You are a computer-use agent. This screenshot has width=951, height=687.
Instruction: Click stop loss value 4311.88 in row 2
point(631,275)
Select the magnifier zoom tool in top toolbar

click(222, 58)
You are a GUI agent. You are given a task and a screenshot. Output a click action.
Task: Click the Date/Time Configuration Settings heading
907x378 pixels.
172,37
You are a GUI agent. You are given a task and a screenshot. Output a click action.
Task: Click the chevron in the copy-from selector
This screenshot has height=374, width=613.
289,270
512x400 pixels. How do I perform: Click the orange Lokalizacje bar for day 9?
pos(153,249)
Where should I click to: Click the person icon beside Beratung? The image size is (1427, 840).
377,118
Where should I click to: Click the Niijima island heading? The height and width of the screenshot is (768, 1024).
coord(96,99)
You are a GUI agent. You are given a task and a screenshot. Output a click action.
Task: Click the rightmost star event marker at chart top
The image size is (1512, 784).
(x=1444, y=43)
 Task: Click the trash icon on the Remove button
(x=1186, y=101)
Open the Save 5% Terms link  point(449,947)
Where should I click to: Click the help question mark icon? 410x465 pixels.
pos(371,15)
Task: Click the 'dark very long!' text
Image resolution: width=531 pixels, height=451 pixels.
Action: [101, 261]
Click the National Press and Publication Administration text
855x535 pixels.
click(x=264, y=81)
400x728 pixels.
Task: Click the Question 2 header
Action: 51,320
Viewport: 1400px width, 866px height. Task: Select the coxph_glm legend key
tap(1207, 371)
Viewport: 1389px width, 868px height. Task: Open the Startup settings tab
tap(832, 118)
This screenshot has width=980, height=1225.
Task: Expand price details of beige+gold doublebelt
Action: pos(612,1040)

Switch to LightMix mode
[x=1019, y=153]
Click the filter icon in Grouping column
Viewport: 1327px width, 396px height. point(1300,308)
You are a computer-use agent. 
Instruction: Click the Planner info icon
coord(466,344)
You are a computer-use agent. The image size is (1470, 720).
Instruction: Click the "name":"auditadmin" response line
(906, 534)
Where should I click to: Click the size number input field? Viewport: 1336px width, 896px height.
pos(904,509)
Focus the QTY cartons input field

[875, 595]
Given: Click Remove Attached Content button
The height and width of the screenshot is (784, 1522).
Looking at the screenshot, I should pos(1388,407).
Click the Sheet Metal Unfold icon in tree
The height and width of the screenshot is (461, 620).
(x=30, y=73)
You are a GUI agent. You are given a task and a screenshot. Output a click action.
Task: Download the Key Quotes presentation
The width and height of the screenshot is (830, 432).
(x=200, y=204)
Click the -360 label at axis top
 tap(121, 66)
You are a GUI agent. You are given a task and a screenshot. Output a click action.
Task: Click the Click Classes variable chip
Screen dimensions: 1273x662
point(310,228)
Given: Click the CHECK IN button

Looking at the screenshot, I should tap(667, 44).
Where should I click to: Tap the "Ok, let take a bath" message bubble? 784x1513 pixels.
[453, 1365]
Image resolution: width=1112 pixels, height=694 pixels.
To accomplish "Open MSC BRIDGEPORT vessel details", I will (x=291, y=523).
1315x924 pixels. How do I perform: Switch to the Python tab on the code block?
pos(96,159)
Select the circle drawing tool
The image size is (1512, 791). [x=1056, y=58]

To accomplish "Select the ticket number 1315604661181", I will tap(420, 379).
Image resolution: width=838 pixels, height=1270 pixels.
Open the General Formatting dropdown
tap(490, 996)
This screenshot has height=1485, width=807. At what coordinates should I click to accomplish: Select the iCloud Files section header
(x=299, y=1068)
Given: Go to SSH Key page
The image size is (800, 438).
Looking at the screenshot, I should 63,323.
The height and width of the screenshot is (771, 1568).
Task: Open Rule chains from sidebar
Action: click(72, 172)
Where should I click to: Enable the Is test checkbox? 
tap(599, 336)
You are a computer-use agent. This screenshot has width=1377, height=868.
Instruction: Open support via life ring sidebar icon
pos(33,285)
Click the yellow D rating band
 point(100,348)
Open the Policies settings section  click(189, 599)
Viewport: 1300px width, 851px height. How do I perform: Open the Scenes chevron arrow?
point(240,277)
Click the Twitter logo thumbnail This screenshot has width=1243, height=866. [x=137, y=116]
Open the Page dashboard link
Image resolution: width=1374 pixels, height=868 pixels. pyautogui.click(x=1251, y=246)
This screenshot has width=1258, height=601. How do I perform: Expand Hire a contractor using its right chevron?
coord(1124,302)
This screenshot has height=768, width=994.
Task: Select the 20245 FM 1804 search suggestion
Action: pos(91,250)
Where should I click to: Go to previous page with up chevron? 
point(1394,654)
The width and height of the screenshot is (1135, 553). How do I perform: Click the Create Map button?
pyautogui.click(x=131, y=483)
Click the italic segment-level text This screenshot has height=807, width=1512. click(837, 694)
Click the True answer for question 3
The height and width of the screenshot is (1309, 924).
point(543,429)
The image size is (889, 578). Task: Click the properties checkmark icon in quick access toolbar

■ What to produce
Please retype all of the data above exactly as it appears.

■ Output below
You are a computer-use agent. This screenshot has width=951, height=687.
Instruction: Click stop loss value 4311.88 in row 2
point(631,275)
Select the magnifier zoom tool in top toolbar

click(222, 58)
You are a GUI agent. You are given a task and a screenshot. Output a click action.
Task: Click the Date/Time Configuration Settings heading
907x378 pixels.
172,37
You are a GUI agent. You are given a task and a screenshot. Output a click action.
Task: Click the chevron in the copy-from selector
This screenshot has height=374, width=613.
289,270
512x400 pixels. How do I perform: Click the orange Lokalizacje bar for day 9?
pos(153,249)
Where should I click to: Click the person icon beside Beratung? The image size is (1427, 840).
377,118
Where should I click to: Click the Niijima island heading? The height and width of the screenshot is (768, 1024).
coord(96,99)
You are a GUI agent. You are given a task and a screenshot. Output a click action.
Task: Click the rightmost star event marker at chart top
The image size is (1512, 784).
(x=1444, y=43)
 Task: Click the trash icon on the Remove button
(x=1186, y=101)
Open the Save 5% Terms link  point(449,947)
Where should I click to: Click the help question mark icon? 410x465 pixels.
pos(371,15)
Task: Click the 'dark very long!' text
Image resolution: width=531 pixels, height=451 pixels.
Action: [101, 261]
Click the National Press and Publication Administration text
855x535 pixels.
click(x=264, y=81)
400x728 pixels.
Task: Click the Question 2 header
Action: 51,320
Viewport: 1400px width, 866px height. Task: Select the coxph_glm legend key
tap(1207, 371)
Viewport: 1389px width, 868px height. Task: Open the Startup settings tab
tap(832, 118)
This screenshot has width=980, height=1225.
Task: Expand price details of beige+gold doublebelt
Action: pos(612,1040)

Switch to LightMix mode
[x=1019, y=153]
Click the filter icon in Grouping column
Viewport: 1327px width, 396px height. point(1300,308)
You are a computer-use agent. 
Instruction: Click the Planner info icon
coord(466,344)
You are a computer-use agent. The image size is (1470, 720).
Instruction: Click the "name":"auditadmin" response line
(906, 534)
Where should I click to: Click the size number input field? Viewport: 1336px width, 896px height.
pos(904,509)
Focus the QTY cartons input field

[875, 595]
Given: Click Remove Attached Content button
The height and width of the screenshot is (784, 1522).
Looking at the screenshot, I should pos(1388,407).
Click the Sheet Metal Unfold icon in tree
The height and width of the screenshot is (461, 620).
(x=30, y=73)
You are a GUI agent. You are given a task and a screenshot. Output a click action.
Task: Download the Key Quotes presentation
The width and height of the screenshot is (830, 432).
(x=200, y=204)
Click the -360 label at axis top
 tap(121, 66)
You are a GUI agent. You are given a task and a screenshot. Output a click action.
Task: Click the Click Classes variable chip
Screen dimensions: 1273x662
point(310,228)
Given: Click the CHECK IN button

Looking at the screenshot, I should tap(667, 44).
Where should I click to: Tap the "Ok, let take a bath" message bubble? 784x1513 pixels.
[453, 1365]
Image resolution: width=1112 pixels, height=694 pixels.
To accomplish "Open MSC BRIDGEPORT vessel details", I will (x=291, y=523).
1315x924 pixels. How do I perform: Switch to the Python tab on the code block?
pos(96,159)
Select the circle drawing tool
The image size is (1512, 791). [x=1056, y=58]

To accomplish "Select the ticket number 1315604661181", I will tap(420, 379).
Image resolution: width=838 pixels, height=1270 pixels.
Open the General Formatting dropdown
tap(490, 996)
This screenshot has height=1485, width=807. At what coordinates should I click to accomplish: Select the iCloud Files section header
(x=299, y=1068)
Given: Go to SSH Key page
The image size is (800, 438).
Looking at the screenshot, I should 63,323.
The height and width of the screenshot is (771, 1568).
Task: Open Rule chains from sidebar
Action: click(72, 172)
Where should I click to: Enable the Is test checkbox? 
tap(599, 336)
You are a computer-use agent. This screenshot has width=1377, height=868.
Instruction: Open support via life ring sidebar icon
pos(33,285)
Click the yellow D rating band
 point(100,348)
Open the Policies settings section  click(189, 599)
Viewport: 1300px width, 851px height. How do I perform: Open the Scenes chevron arrow?
point(240,277)
Click the Twitter logo thumbnail This screenshot has width=1243, height=866. [x=137, y=116]
Open the Page dashboard link
Image resolution: width=1374 pixels, height=868 pixels. pyautogui.click(x=1251, y=246)
This screenshot has width=1258, height=601. How do I perform: Expand Hire a contractor using its right chevron?
coord(1124,302)
This screenshot has height=768, width=994.
Task: Select the 20245 FM 1804 search suggestion
Action: pos(91,250)
Where should I click to: Go to previous page with up chevron? 
point(1394,654)
The width and height of the screenshot is (1135, 553). How do I perform: Click the Create Map button?
pyautogui.click(x=131, y=483)
Click the italic segment-level text This screenshot has height=807, width=1512. click(837, 694)
Click the True answer for question 3
The height and width of the screenshot is (1309, 924).
point(543,429)
The image size is (889, 578). Task: Click the properties checkmark icon in quick access toolbar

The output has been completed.